A recent systematic review has shed light on the safety of perioperative iron administration. Gómez-Ramírez et al. synthetized the evidence on the efficacy and safety of short-term perioperative intravenous iron, with or without erythropoietin, in both elective and non-elective major orthopedic surgery [82]. In 10 of the 14 studies identified, only 25 adverse drug effects were reported in patients treated with intravenous iron, which consisted mainly of gastrointestinal symptoms (nausea, vomiting, diarrhea, and/or constipation) and hypotension. There was no difference in the incidence of clinically relevant adverse drug effects in patients receiving iron, with or without EPO, compared to those assigned to control (1.13 vs. 0.85%; RR 1.34, 95% CI [0.63; 2.86], p=0.56). When focusing on elective surgery patients, one RCT and 3 observational studies were identified, of which 2 observational studies reported on 30-day mortality and infection rates. No statistically significant differences in postoperative infection rates were found. Mortality rates were 0 in both studies, hindering further statistical analysis. Similar to our review, a recent Cochrane systematic review of RCTs evaluating the effect of preoperative iron therapy (compared to placebo, no treatment, standard of care, or another form of iron therapy) in anemic patients undergoing surgery concluded that the effects on short-term mortality or postoperative morbidity (including infection and adverse events within 30 days) remain uncertain and that the inclusion of new research in the future is therefore very likely to change the results [83].

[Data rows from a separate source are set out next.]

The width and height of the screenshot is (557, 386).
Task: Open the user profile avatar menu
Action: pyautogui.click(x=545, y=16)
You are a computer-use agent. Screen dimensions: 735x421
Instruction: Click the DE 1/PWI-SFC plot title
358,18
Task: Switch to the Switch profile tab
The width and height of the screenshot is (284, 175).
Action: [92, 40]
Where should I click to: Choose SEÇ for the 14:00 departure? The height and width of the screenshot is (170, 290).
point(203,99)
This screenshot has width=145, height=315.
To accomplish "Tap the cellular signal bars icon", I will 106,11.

Other previous systematic reviews investigating the safety and tolerability of iron therapy [84,85,86] have generally employed broader selection criteria at the population level, in combination with narrow criteria at the intervention (e.g., comparing IV iron supplements to each other) and/or outcome level (i.e., limiting the number of AEs of interest). For example, a systematic review and meta-analysis by Tolkien revealed that oral ferrous sulfate therapy in patients with iron-deficiency anemia is associated with significantly more gastrointestinal-specific side-effects, compared to IV iron or placebo [87]. By including patients with iron-deficiency anemia of any cause (e.g., chronic kidney disease, pregnancy, blood donation), the reviewers were able to meta-analyze data from 43 RCTs comprising 6831 adults.

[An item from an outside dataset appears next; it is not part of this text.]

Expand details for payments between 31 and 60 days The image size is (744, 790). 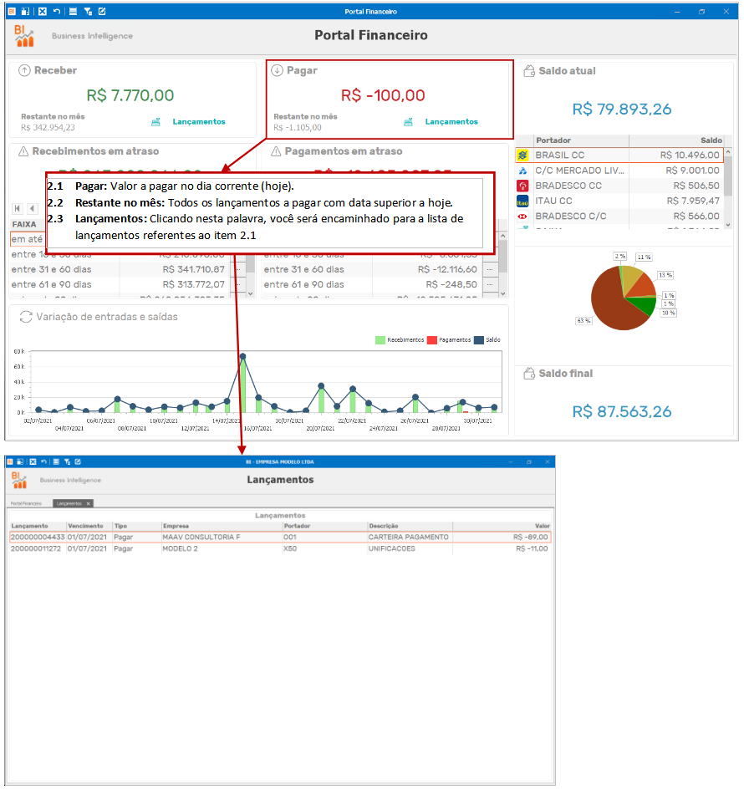click(x=490, y=269)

Therefore, future systematic review teams may benefit from employing broad selection criteria at the population level in combination with narrow intervention criteria. Expanding the population scope will facilitate the retrieval of AE data of regulated iron and ESA products published in regulatory agency databases (e.g., Food and Drug Administration AE Reporting System). If sufficient numbers of studies/data sources are included and significant heterogeneity is detected, the reviewers should consider performing subgroup analyses at the population level.

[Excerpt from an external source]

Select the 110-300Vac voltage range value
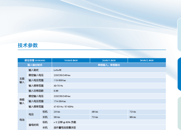The image size is (181, 130). click(60, 80)

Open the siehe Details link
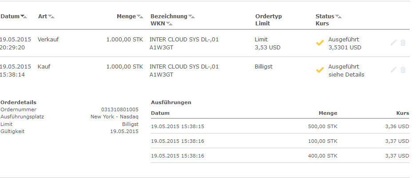pos(346,74)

However, in order to be able to perform systematic reviews and meta-analyses that provide higher-certainty evidence that can influence decision-making in healthcare, further transparent post-marketing safety surveillance of iron and ESA products is warranted. In addition, the authors of experimental studies on iron and/or ESA therapy should spend time thinking about expected AEs, how to measure and analyze them, and document this in an a priori (ideally published) protocol. They should keep track of expected and unexpected AEs and may want to consider providing all AE data online (e.g., in an End of Trial report, open-access) if reporting in a peer-reviewed publication is impeded by word limitations. Finally, publishers and funders should stress the importance of the collection, documention, and reporting of AEs and adopt rigorous conflict of interest policies.

Conclusions

In conclusion, it remains unclear if ESA and/or iron therapy is associated with the occurrence of AEs in preoperatively anemic elective surgery patients. This uncertainty results from both low quantity and quality of AE data due to limitations in study design, data collection, and reporting.